Mesmo havendo publicidade externa do caso e mesmo havendo uma investigação do programa de compliance da emissora, que concluiu pela demissão do humorista abusador, ainda assim a Rede Globo, num papel medíocre, sujo e rasteiro o dispensou sem maiores explicações, apresentando nota de agradecimento ao trabalho exercido pelo diretor assediador. Quase uma carta de amor.
É assim, para a vítima, minha dúvida, minhas costas e minha frieza; para o agressor, meus agradecimentos e fraterno abraços.
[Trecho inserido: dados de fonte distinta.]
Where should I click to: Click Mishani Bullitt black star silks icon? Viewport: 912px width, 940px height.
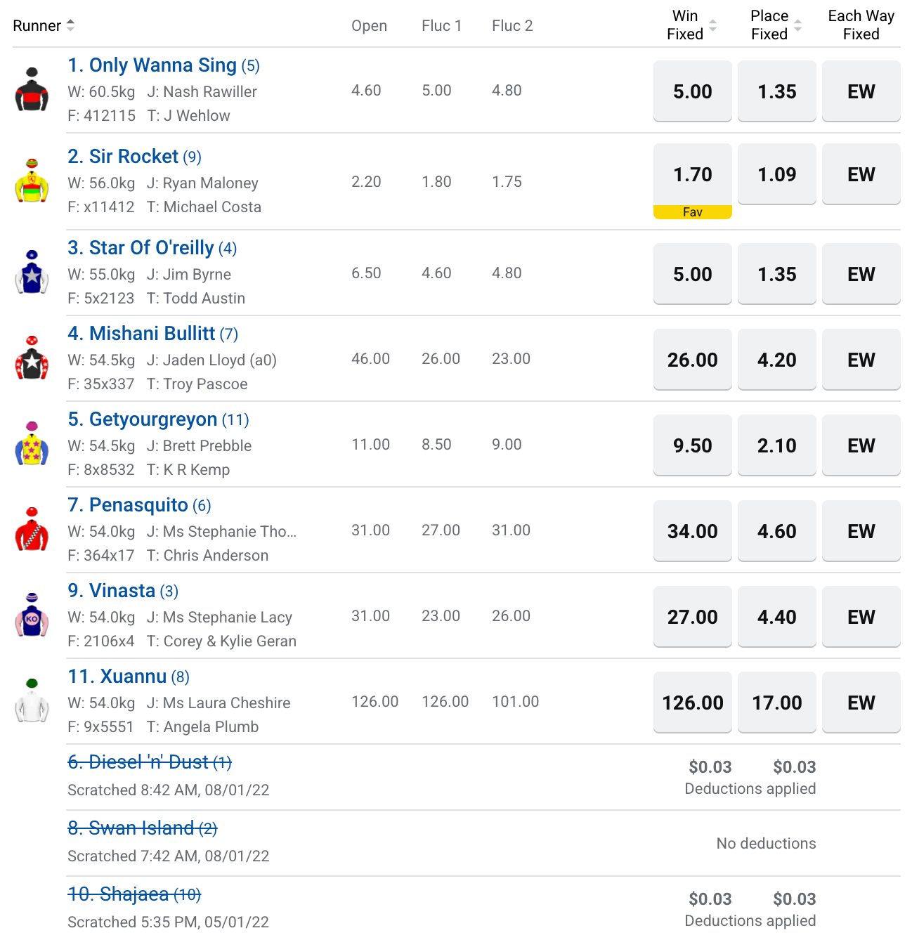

A Rede Globo, que em seu programa de jornalismo e produção de novelas tenta passar uma mensagem de ser uma emissora contextualizada e bem localizada no tempo, ao final não passa de um mero instrumento do patriarcado, uma arma de massacre aos direitos das mulheres e de outras minorias, que prefere manter sua boa relação com um abusador a defender práticas éticas e legais, que dentro de sua estrutura não haja abuso moral ou sexual, que práticas criminosas sejam devidamente apuradas e punidas e que vítimas sejam resguardadas e defendidas.
Se o caso não tivesse sido vazado; se outras mulheres, empoderadas pela atitude de Dani Calabresa, não tivessem corroborado o perfil criminoso e abusador do diretor de humor da Globo e a voz de Dani restasse isolada, nada disso teria acontecido. A sujeira estaria embaixo do tapete e o palhaço a dirigir, livremente, suas vítimas.
Resta, então, as perguntas: Por que uma mulher pode ser assediada, se for a única da empresa? Por que o homem nasce com o direito de abusar das mulheres, desde que seja um “caso isolado”?
E assim seguimos, com palhaços sem graça abusando de corpos femininos e poderosas corporações calando suas vozes.